Fave Artist Post: Jacob Lawrence

I’m starting a new series of posts to this blog: Favorite Artists, and I’m kicking it off with JACOB LAWRENCE. I put his name in capital letters because that is how I feel about his work. And that’s how everyone should. He was the first black artist to be represented by a gallery, and the first black artist to have work purchased by MOMA.

“Cabinet Makers” 1946

I look up to Jacob Lawrence and his work for several reasons. One, he was very smart about discussing his work in a way that placed it well among other work of the 40s, 50s, and 60s… calling it “Figurative Formalism.” Representational painting and drawing were out of fashion, but through great attention to shape and color, Lawrence’s work still appealed to those who leaned towards formal, abstract work. This title is something I find helpful when describing my own work!

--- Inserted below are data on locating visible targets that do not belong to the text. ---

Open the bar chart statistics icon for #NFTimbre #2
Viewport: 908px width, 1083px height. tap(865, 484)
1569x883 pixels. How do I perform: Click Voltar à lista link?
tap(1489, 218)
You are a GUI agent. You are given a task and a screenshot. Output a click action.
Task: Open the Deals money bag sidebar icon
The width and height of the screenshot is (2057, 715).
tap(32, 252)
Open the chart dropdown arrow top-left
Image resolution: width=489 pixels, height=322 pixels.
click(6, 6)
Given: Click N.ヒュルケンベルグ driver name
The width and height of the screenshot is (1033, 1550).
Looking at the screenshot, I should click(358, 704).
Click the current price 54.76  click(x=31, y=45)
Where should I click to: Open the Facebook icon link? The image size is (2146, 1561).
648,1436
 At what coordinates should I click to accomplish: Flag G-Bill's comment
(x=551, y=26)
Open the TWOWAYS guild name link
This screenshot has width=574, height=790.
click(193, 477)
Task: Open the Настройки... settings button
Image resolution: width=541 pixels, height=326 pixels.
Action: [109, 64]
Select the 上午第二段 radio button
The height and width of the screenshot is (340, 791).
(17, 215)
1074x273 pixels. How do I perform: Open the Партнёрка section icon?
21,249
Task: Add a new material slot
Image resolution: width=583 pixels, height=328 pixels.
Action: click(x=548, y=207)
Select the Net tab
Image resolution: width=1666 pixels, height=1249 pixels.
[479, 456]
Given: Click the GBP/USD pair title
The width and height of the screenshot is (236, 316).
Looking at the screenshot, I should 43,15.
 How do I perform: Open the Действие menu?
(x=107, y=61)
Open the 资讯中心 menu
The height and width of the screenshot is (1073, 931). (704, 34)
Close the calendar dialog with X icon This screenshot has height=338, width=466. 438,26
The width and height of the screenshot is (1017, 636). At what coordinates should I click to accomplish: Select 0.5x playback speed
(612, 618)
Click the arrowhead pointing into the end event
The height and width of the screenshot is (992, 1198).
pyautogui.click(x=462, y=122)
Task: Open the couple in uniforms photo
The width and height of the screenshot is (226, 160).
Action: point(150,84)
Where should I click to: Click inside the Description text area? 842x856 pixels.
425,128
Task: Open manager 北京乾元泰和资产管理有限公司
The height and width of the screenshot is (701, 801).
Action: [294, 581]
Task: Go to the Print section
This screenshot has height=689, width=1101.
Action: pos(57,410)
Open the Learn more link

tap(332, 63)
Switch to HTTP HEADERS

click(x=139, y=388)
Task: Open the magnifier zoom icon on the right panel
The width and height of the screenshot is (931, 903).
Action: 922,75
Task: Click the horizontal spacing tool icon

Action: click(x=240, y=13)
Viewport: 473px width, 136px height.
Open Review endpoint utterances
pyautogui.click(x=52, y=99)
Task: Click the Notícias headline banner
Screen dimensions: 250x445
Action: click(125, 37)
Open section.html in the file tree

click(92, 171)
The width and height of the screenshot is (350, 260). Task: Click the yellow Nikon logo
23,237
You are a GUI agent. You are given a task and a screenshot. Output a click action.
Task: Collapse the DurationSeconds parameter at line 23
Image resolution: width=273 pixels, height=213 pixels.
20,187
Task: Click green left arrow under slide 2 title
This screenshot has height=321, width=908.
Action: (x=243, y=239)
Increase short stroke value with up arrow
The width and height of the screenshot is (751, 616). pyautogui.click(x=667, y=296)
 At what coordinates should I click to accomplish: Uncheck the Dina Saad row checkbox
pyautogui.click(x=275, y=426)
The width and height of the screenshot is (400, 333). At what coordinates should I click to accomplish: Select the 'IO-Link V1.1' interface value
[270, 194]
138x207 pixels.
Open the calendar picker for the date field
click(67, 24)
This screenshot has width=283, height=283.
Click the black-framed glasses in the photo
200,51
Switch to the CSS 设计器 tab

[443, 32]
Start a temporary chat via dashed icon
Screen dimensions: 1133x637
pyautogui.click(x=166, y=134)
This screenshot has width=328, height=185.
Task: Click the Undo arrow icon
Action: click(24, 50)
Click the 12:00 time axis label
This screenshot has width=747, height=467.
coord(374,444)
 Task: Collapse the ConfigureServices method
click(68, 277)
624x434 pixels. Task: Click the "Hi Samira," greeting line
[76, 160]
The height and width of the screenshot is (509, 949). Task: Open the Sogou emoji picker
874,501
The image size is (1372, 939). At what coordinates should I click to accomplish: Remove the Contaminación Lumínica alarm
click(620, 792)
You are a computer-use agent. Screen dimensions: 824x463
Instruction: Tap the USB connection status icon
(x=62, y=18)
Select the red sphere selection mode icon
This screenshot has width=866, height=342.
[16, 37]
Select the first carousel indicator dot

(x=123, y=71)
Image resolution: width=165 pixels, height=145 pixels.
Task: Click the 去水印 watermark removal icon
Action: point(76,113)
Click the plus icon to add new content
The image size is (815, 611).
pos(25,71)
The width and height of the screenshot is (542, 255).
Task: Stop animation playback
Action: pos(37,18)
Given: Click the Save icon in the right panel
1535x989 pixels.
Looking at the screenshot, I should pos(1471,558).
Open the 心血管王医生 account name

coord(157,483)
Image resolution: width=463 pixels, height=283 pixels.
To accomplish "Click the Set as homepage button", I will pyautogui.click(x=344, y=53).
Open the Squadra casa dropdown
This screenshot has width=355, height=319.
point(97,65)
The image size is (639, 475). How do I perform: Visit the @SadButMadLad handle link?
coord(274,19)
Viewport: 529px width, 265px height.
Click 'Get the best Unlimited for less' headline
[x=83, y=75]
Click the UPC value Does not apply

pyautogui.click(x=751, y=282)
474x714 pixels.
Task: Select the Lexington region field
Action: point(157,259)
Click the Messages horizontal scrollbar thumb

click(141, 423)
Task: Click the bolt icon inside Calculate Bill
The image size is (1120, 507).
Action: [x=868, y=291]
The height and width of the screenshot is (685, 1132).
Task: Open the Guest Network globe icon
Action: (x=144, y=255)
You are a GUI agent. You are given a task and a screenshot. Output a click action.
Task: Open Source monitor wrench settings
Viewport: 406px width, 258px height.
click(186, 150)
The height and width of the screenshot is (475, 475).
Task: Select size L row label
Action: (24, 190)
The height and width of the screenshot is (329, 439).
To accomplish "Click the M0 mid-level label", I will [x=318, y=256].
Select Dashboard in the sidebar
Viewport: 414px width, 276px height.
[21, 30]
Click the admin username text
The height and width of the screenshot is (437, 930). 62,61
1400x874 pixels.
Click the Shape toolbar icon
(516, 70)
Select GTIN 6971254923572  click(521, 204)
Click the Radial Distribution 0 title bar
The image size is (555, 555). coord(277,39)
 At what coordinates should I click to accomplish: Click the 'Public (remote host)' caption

Two, he did his research by going to the library to gather histories both public and personal to use in his series. I took this tip to heart when setting out on my Disaster Calendar series… making sure that my own remembered family stories of natural disasters in Oklahoma could be backed up by weather records.

“The Photographer”, 1942

Three… well, I dunno except to say that I feel a sort of kinship to him and the choices he makes. When I look at his work, I get this defiant feeling of someone saying “These are our stories, and I’m making a picture of it, dangit!” At a time when the NEW THING in art was usually something avant garde in form, media, or concept… questioning what art could be, declaring painting dead, etc… Lawrence was saying “Hey, we haven’t covered everything yet. Slow down! There haven’t been paintings of people in Harlem playing pool and eating BBQ, so how could painting be out of gas?”

“Bar-be-cue” 1942

Ok, so, maybe he didn’t say that… and those words leave out the seriousness of his endeavor, to tell the epic stories of African American history in visual form. But it is something to consider… narrative and representational painting can never be fully exhausted… as long as there are still people who’s stories have gone un-exhibited, and as long as our stories and topics to represent keep changing, there’ll always be stuff to paint! And that may be as epic as painting the Great Migration, or as small as painting the corner store.